While it is essential to set hurdle rates, knowing when to bail out is not always a hard science, but a combination of planning, experience and foresight. The failure of a venture is not always the result of a bad decision, cautions Jackson Nickerson, professor of organization and strategy, Olin School of Business at Washington University in St. Louis. Good decisions can lead to bad outcomes. Sometimes it's a matter of timing, as when the business cycle shifts.

“The firms that survive are the ones that innovate and then move back and forth between a focus on innovation and a focus on cost,” he says.

The McKinsey study, which examined business entry and exit patterns, found that companies are more likely to exit at the bottom of business cycles, which can turn out to be the worst time to sell. “Dumping a project because you're on the down side of the business cycle could be just as biased a decision as entering something just because the cycle is going up,” Horn says.

Horn says some techniques can mitigate the biases that stymie decision-making. For example, a manager from outside the development team can sign off on the project. “Making executives responsible for the estimates of other people is a powerful check,” he writes.
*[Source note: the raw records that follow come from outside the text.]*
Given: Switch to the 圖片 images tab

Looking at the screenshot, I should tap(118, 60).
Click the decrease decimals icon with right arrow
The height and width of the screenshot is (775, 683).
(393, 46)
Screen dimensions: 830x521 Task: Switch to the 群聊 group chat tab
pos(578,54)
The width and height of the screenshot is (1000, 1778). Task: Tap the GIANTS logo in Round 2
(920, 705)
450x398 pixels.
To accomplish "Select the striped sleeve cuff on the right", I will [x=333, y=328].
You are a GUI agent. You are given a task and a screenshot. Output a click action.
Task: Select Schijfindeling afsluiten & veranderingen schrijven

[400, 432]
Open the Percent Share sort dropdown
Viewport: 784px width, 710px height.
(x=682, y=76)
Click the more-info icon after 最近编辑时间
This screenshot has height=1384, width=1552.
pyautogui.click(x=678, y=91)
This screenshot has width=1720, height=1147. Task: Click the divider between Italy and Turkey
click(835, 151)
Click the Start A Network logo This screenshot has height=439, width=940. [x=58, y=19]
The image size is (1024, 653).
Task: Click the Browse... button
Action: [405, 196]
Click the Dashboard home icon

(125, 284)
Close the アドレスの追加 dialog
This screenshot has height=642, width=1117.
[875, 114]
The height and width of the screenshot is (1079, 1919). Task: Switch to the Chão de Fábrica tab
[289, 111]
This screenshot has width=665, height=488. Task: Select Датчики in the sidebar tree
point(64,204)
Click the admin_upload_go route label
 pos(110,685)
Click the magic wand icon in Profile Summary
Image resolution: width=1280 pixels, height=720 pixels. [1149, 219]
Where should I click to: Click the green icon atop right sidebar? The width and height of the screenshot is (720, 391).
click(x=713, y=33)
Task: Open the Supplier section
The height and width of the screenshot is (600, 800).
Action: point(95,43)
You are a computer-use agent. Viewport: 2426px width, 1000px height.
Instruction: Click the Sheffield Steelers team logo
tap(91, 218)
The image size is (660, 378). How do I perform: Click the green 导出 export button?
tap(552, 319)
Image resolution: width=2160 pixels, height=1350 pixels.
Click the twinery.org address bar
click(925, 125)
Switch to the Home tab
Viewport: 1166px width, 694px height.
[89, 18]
He also advocates a road map that helps guide decision-makers through their options at certain checkpoints during the life of a project.

Horn cites the example of a petrochemical company that created a plan for an unprofitable unit that proposed a new catalyst technology in an attempt to turn itself around. The unit set precise targets that the technology had to achieve at a series of checkpoints over the years and set up exit rules if the business missed the targets.

Companies most actively involved in acquiring and divesting get better at it over time. “The more infrequently you make decisions like this, the more likely you are to make a mistake when you do,” Horn says. Having a process in place to think through the decision, rather than having to make it on a one-off or infrequent basis, makes all the difference.